Les forces est le deuxième roman de la sélection de France Culture pour le prix du roman des étudiants que j’ai lu. Couverture noire, titre en grand, format différent des autres romans. Je vois que j’ai une proposition littéraire hors norme.
Par ailleurs, l’autrice est présentée comme poète et romancière. Cela m’interpelle. Le genre de la poésie est boudé à notre époque, et pour une bonne raison, il est dur de se faire une place dans la littérature contemporaine en tant que poète. En poésie plus que dans tout autre art écrit, la question du style est primordiale. La poésie n’exige pas la narration. Ce livre, sera-t-il réellement un roman ? Aurons-nous donc l'œuvre d’une romancière ou d’une poète ?
“Personne ne sait écrire un poème. En particulier les poètes, car les poètes ne sont personne. Les grandes œuvres n’ont pas été écrites par les personnes, car les personnes cherchent à convaincre, à dire : ceci est vrai, ceci est faux, elles tombent dans un abîme qu’on nomme le discours. Les poèmes n’ont pas de but. Ils existent.”

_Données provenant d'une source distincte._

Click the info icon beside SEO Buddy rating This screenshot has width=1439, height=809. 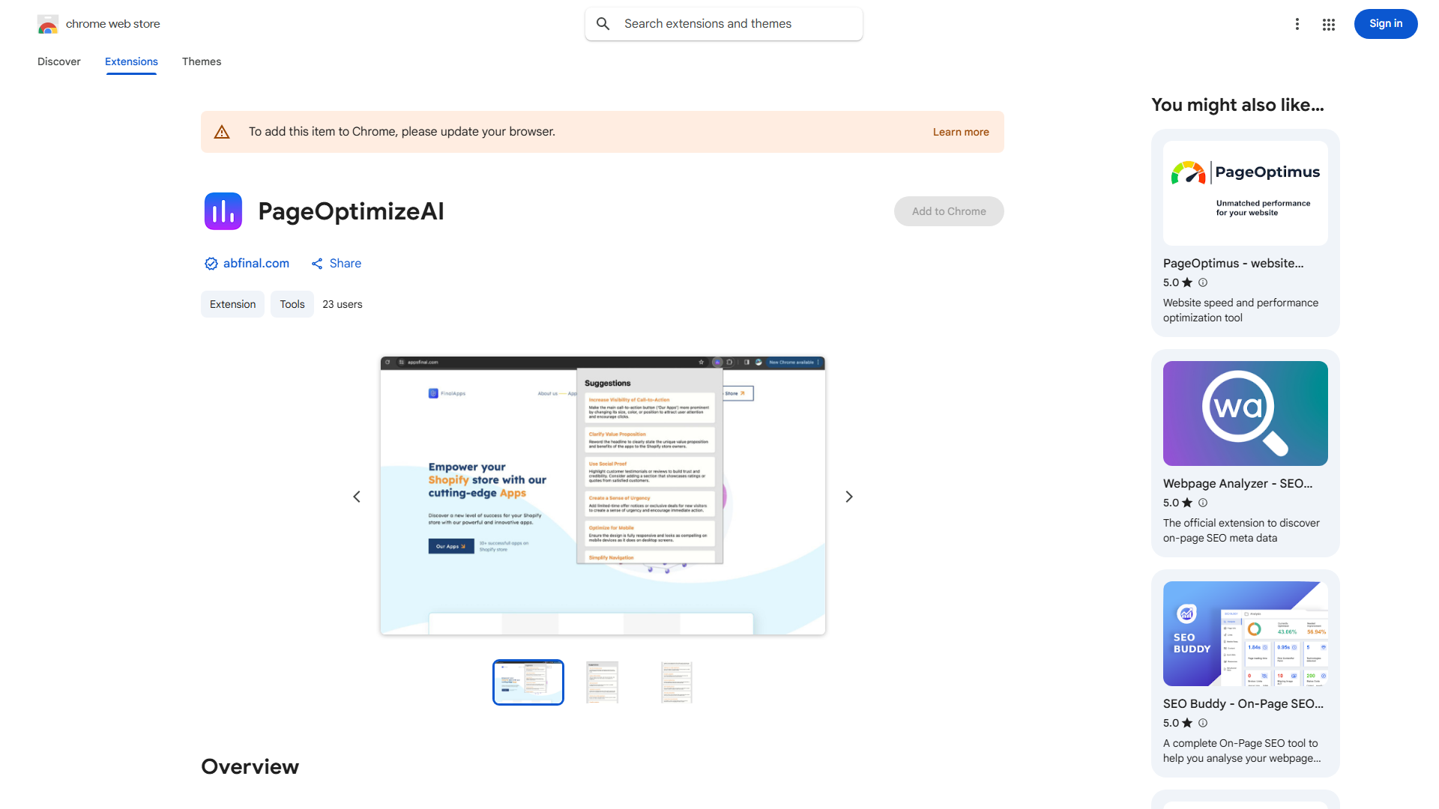[1203, 723]
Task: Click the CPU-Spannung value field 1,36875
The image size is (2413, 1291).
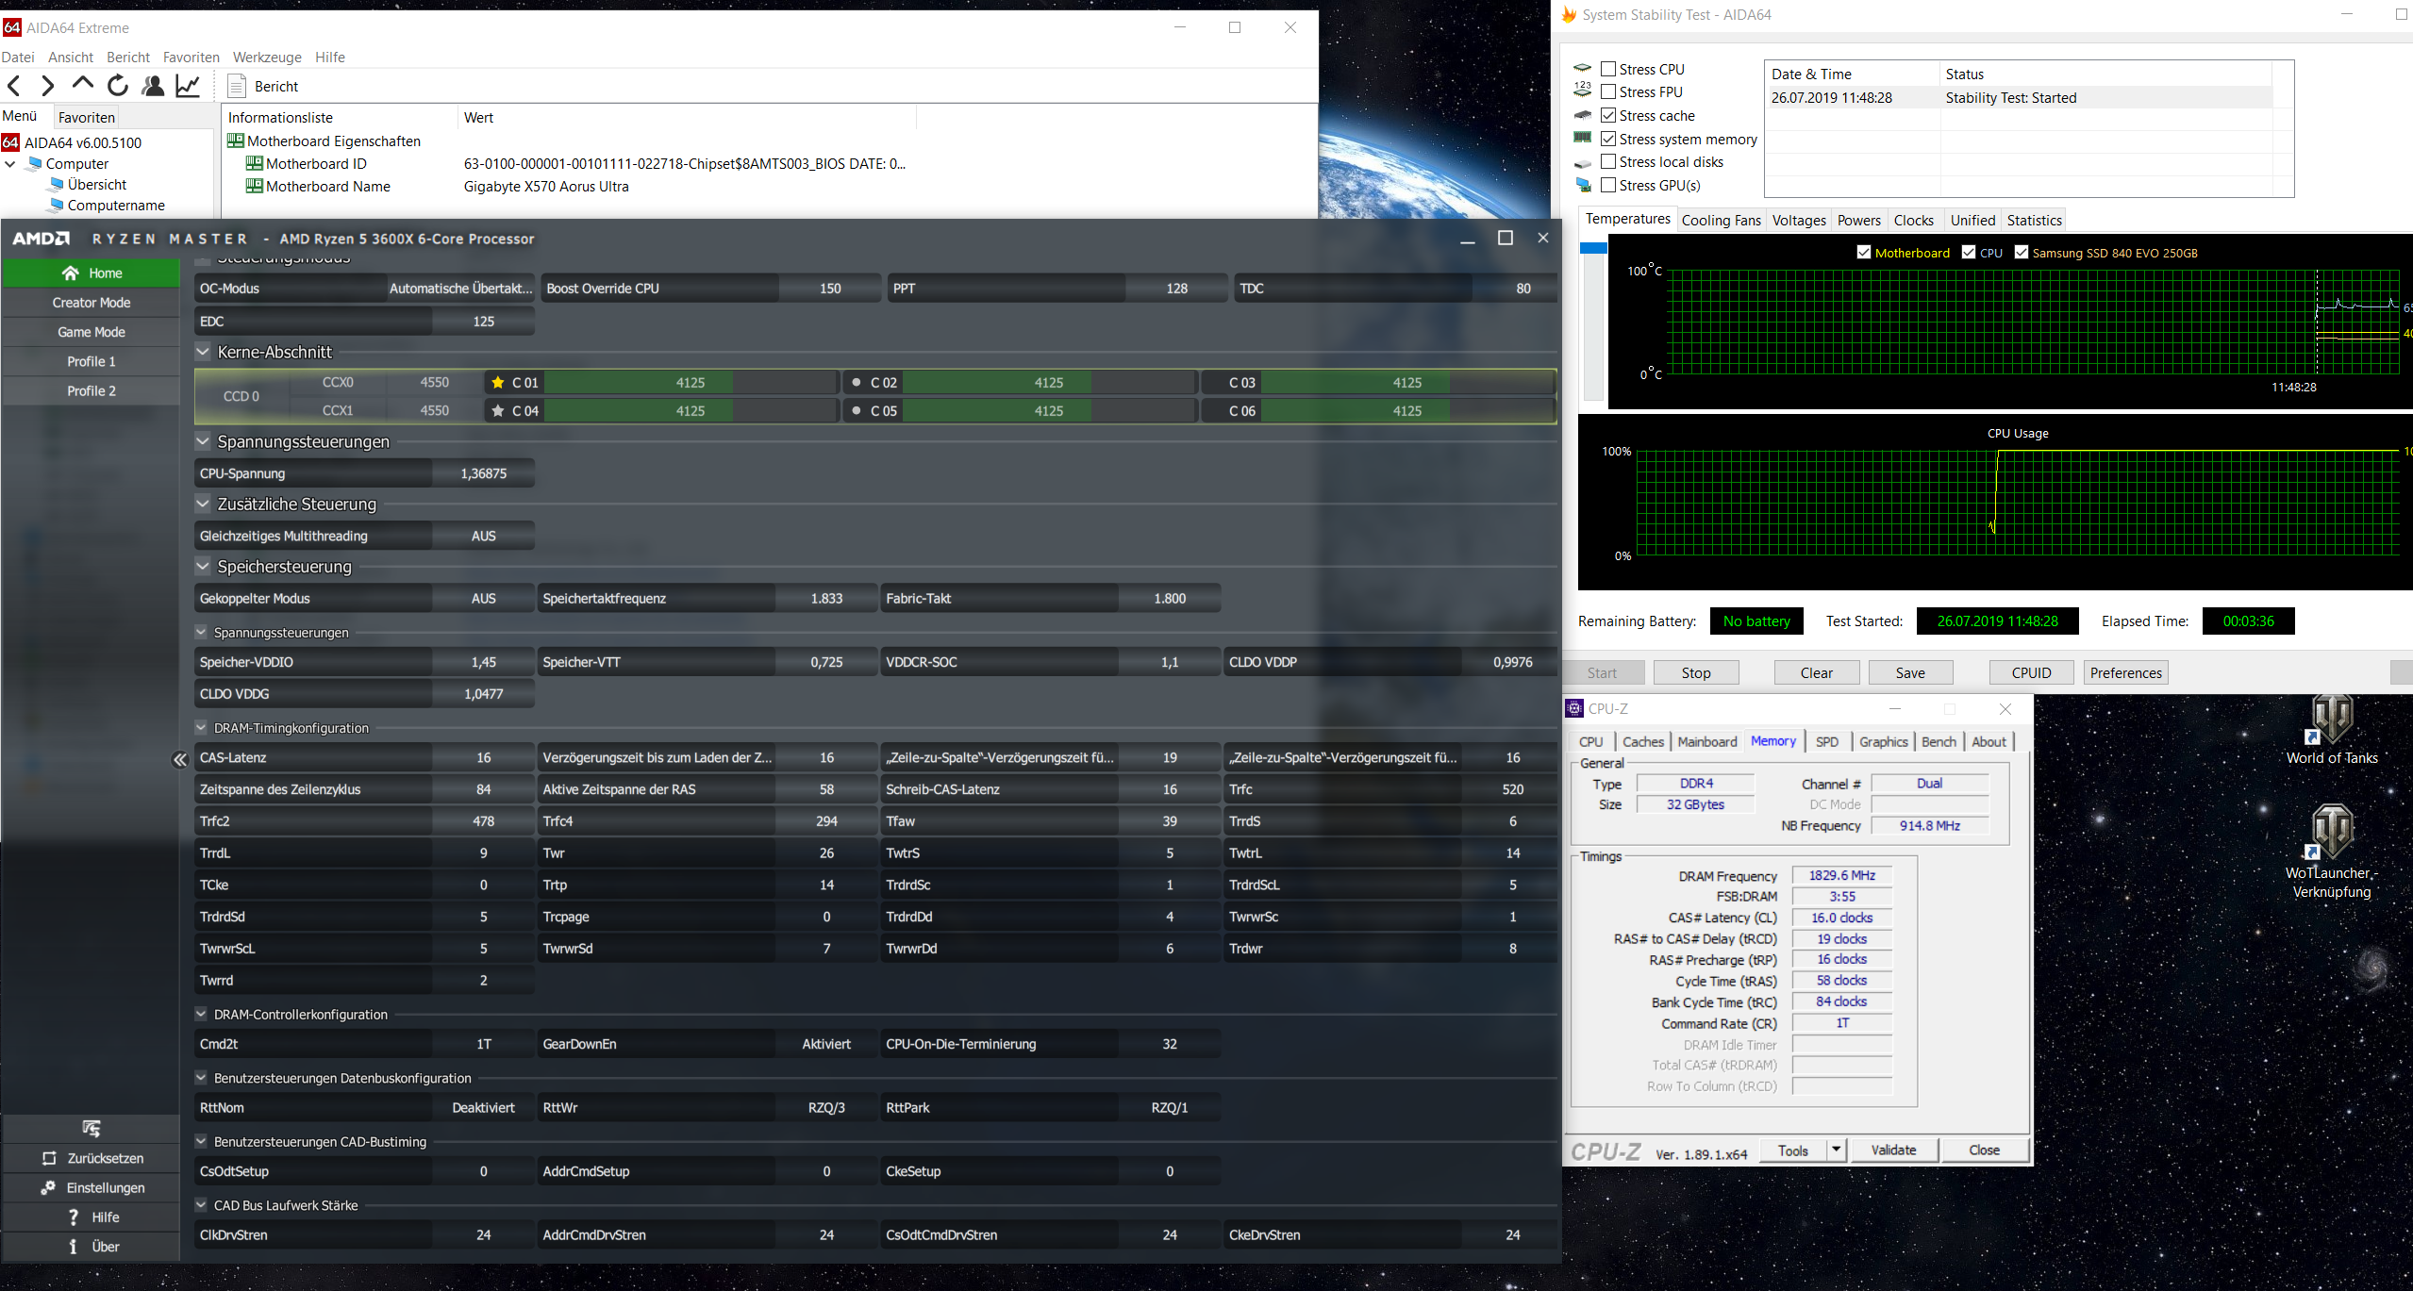Action: click(483, 473)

Les forces est un parcours initiatique en cinq parties. La protagoniste et narratrice découvre dans un parcours étrange et philosophique la voix qui la porte.
Je ne vais pas y aller par quatre chemins. Je n’ai absolument pas apprécié la lecture de ce roman. L’autosuffisance de la narratrice et le manichéisme de l’ensemble des personnages gâchent tout effet philosophique ou réflexif. Si l’on était dans une satyre, cela ne serait pas surprenant, mais non, l’auteur veut nous apprendre quelque chose. Quand ce ne sont pas les personnages, c’est le style qui reprend le relais. Les répétitions en gras, en italique, en majuscules qui ne cessent que pour laisser place à des phrases prosaïques, faussement poétique et les théories parfois farfelues asséné comme sainte vérité.
“Et j’emploierai ici le terme lol. Oui. Lol. Tu te prends pour autre chose qu’une créature humaine naviguant dans l’étendue abstraite passé-présent-futur ? Lol. Tu te crois mieux placée que les autres pour assister aux dynamiques fondamentales de l’Histoire et de la société ? Nous apposons des mots sur les choses, je te le rappelle. Toi, pas moins que les autres. Chaque élément qui arrive à ta connaissance est traduit en pensée humaine, et dans la langue de ton pays, la langue française, tu y échappes ? Tu crois que les autres souffrent d’un mal que tu es seule à voir ? Tu crois qu’il existe une intériorité primitive dans laquelle tu puisses te cacher ?”
Mais je ne dis pas que l'autrice ne sait pas écrire ou que son propos est inintéressant, ou totalement absurde. Au contraire, je l’accuse de maîtriser son art et de ne nous donner qu’une pâle parodie de texte transgressif. Les forces avait le potentiel d’une œuvre philosophique. Car Laura Vazquez semble être une militante lucide de notre temps. Elle identifie très bien les phénomènes sociaux dans tous les groupes. Elle fait preuve d’introspection, elle pose les limites de ses capacités et de son environnement. C’est pour cela que je parlais de gâchis précédemment.
Étant donné que mon avis n’est que celui d’un lecteur parmi tant d’autres. Je peux recommander ce livre pour des parcelles de textes qui peuvent plaire. À ceux intéressés par la religion et la question de la foi du point de vue métaphysique, je conseille le chapitre “les sectes diverses unies dans un immeuble”. Il peut se lire indépendamment du reste. Pour ceux qui aiment les fables étranges certaines rencontres peuvent plaire également tout au long du roman.